Dual Eligible Beneficiaries Receive Better Access to Care and Cost Protections when Enrolled in Medicare Advantage
Those enrolled in Medicare and Medicaid, called “dual eligibles,” have the highest spending and most complex medical, functional, and social needs of the Medicare population. These needs are exacerbated by the fragmentation in healthcare created by two insurance programs that were not designed to work together. Health plans, providers, and policymakers continue to explore ways to improve dual eligibles’ experiences and the Medicare Advantage (MA) program is at the center of much of this focus. With this context, it is important to understand how Medicare Advantage plans are serving this population.
This analysis is the fourth in a series of data briefs prepared by ATI Advisory for Better Medicare Alliance (BMA) during 2021, using the 2018 Medicare Current Beneficiary Survey (MCBS). This brief examined how Medicare coverage arrangements relate to demographics, outcomes, and spending in the dual eligible population.

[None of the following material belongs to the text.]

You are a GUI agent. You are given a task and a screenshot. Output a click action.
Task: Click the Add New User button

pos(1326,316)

Dual eligible beneficiaries, who are low-income and more likely to be a member of a racial minority group, face high rates of chronic conditions and social needs such as food insecurity and lack of transportation. This analysis builds on previous research that dual eligible beneficiaries are more likely to enroll in Medicare Advantage and finds that Medicare Advantage outperformed Fee-for-Service (FFS) Medicare in access to care and cost protections.